> [WHAT IS NEEDED] Everything from the line containing "This screenshot has width=1080, height=534." through the final line of the entries must be repeated exactly, and only that, without pictures.

> [RECORDS SUPPLIED]
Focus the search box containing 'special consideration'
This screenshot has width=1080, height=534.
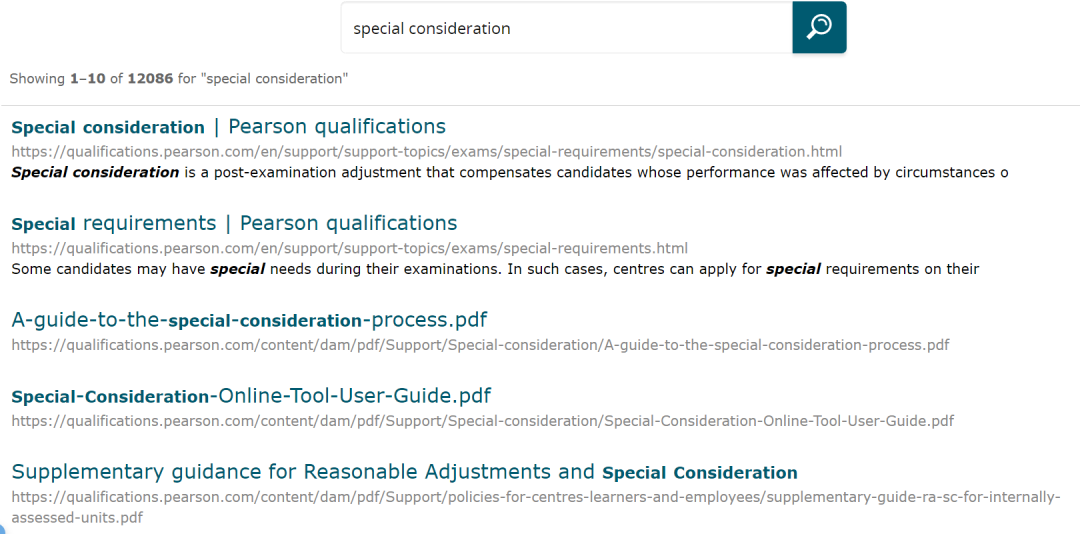point(566,28)
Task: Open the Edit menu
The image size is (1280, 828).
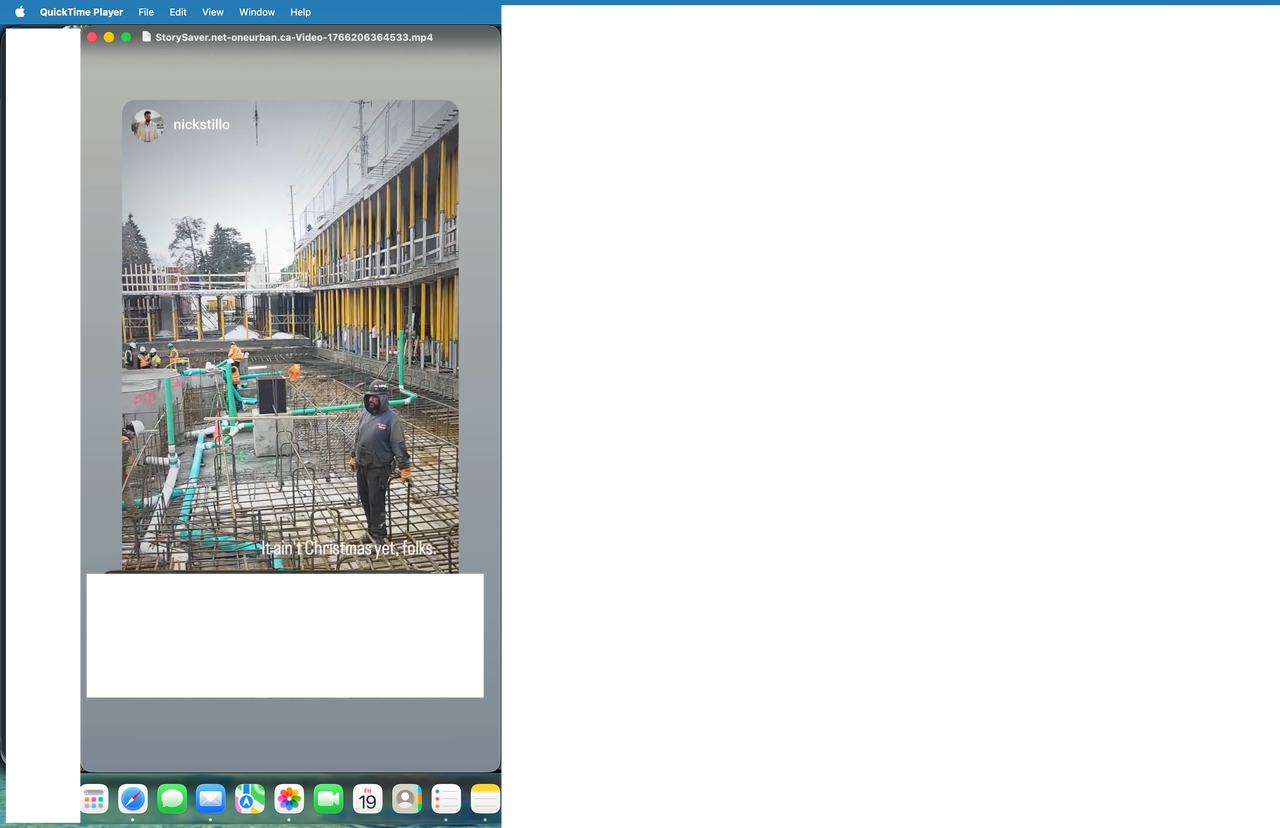Action: pos(178,12)
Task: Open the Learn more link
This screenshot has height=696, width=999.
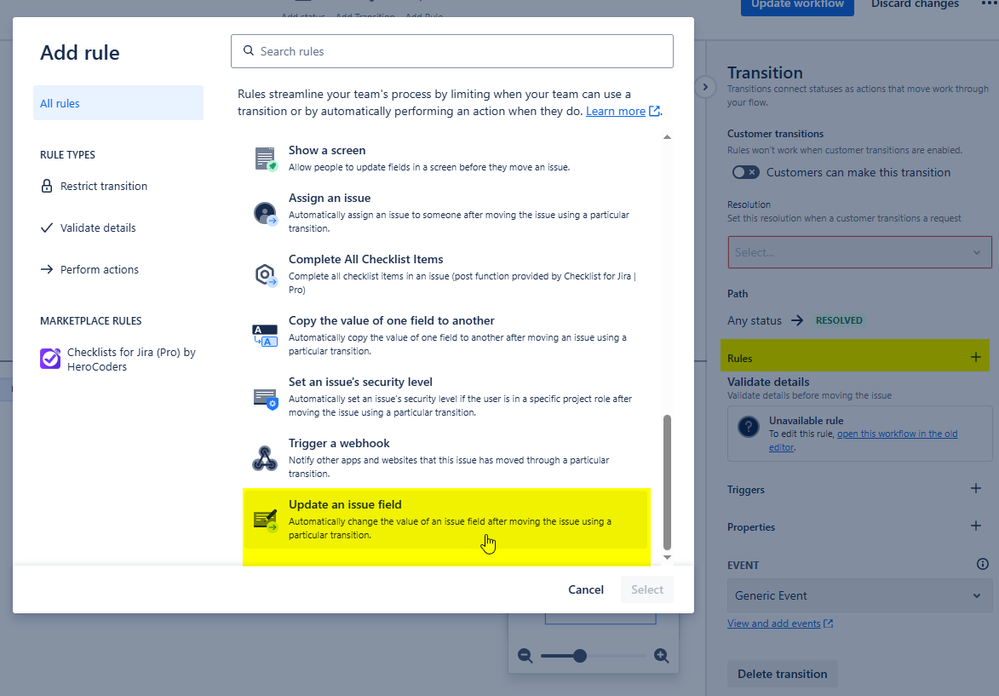Action: (x=616, y=111)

> [SOLUTION FOR THIS TASK]
This screenshot has width=1080, height=534.
point(566,28)
Task: Open the Edit menu
The image size is (1280, 828).
Action: pos(178,12)
Task: Open the Learn more link
This screenshot has height=696, width=999.
Action: (x=616, y=111)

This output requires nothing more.